TASK BRIEF.
All lines from the one containing "Screen dimensions: 588x392" to the end of the listing below should be output exactly; omit the pictures.

++++ AVAILABLE DATA

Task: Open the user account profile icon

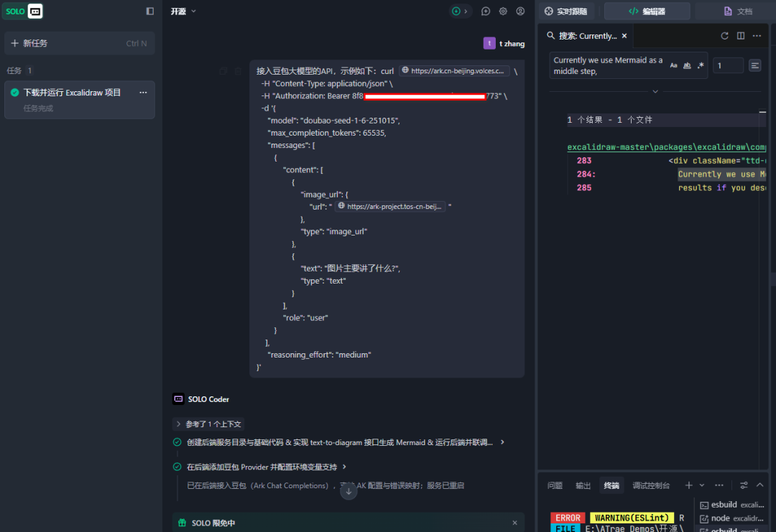Action: (x=520, y=11)
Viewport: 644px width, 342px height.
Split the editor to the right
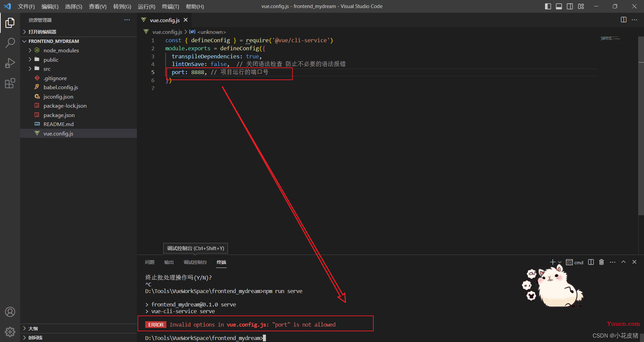coord(624,20)
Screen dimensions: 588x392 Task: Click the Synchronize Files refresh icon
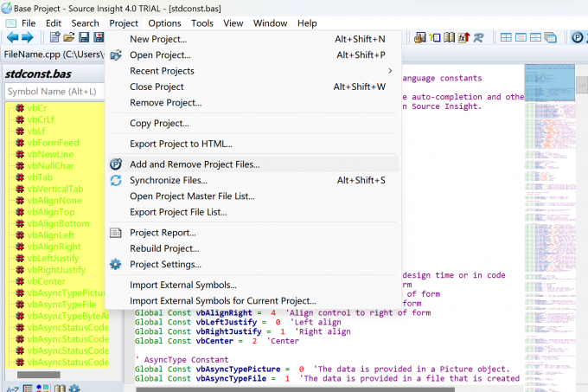pos(115,180)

++++++++

ANSWER SECTION.
Screen dimensions: 588x392 Task: Click the Synchronize Files refresh icon
pos(115,180)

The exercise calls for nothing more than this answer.